**RECORDS FOR PROCESSING:**
====
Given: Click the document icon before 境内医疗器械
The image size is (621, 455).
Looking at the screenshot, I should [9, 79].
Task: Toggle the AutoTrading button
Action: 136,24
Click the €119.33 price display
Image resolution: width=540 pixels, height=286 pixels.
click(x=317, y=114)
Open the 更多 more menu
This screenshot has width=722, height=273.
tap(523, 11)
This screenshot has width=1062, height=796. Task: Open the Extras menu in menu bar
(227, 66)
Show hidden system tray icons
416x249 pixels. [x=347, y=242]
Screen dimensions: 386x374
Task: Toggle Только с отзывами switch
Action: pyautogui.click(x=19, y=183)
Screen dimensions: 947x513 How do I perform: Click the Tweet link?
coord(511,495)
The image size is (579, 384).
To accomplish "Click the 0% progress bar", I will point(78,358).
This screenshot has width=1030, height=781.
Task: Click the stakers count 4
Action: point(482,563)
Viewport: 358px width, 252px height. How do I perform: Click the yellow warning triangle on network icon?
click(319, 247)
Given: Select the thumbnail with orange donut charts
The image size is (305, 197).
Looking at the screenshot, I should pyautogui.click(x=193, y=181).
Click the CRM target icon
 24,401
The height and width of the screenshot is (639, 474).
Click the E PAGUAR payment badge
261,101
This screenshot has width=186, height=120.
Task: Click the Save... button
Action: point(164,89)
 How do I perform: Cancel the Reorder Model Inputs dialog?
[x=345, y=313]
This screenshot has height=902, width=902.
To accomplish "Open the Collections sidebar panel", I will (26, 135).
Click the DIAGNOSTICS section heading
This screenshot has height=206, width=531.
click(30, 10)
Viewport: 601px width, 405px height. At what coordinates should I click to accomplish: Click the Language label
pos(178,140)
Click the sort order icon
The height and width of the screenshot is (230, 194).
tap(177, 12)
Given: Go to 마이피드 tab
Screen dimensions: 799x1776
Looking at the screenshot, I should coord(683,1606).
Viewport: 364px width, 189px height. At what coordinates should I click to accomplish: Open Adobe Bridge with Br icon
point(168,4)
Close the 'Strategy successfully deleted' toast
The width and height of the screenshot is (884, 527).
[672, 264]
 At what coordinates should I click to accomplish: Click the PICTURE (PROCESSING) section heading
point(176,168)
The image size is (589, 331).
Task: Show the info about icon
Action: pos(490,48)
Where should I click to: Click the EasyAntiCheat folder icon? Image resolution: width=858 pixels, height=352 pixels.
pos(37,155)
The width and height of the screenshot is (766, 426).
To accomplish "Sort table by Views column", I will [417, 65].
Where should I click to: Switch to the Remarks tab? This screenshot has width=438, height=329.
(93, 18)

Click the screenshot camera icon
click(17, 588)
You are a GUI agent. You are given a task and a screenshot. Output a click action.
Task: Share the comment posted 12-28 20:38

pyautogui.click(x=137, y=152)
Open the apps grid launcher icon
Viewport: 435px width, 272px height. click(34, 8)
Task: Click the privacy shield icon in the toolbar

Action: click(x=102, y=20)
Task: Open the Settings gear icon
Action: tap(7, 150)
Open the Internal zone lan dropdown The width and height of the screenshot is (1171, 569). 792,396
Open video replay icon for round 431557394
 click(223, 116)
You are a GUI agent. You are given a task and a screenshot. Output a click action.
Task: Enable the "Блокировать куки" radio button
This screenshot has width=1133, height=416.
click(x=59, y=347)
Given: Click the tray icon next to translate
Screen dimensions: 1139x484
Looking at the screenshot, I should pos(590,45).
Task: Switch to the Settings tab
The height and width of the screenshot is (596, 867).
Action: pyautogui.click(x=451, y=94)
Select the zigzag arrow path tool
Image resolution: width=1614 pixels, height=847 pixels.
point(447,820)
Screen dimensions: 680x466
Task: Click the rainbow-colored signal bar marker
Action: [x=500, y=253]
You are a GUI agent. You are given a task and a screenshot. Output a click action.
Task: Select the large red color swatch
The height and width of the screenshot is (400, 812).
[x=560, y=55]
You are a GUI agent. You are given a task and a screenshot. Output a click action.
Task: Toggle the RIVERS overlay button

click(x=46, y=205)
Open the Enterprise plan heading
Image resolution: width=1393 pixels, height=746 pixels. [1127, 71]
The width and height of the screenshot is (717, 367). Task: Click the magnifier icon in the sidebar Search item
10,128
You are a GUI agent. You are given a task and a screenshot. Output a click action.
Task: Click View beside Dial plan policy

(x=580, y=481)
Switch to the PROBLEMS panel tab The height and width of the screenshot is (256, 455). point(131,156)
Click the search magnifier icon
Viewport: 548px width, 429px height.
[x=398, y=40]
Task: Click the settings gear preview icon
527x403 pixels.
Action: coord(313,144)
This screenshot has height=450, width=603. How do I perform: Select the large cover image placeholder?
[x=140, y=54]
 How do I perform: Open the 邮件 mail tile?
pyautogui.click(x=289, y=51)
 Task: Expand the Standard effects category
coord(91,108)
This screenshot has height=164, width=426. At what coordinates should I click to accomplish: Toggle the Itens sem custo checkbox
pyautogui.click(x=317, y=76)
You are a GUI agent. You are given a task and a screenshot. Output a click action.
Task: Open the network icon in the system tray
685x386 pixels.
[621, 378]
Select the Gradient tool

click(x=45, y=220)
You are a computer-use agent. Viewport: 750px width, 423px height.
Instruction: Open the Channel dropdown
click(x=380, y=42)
====
**WHAT IS NEEDED:** Of the records above, copy each line that includes "panel".

**EXERCISE SOLUTION:**
To accomplish "Open the Collections sidebar panel", I will (26, 135).
Switch to the PROBLEMS panel tab The height and width of the screenshot is (256, 455). point(131,156)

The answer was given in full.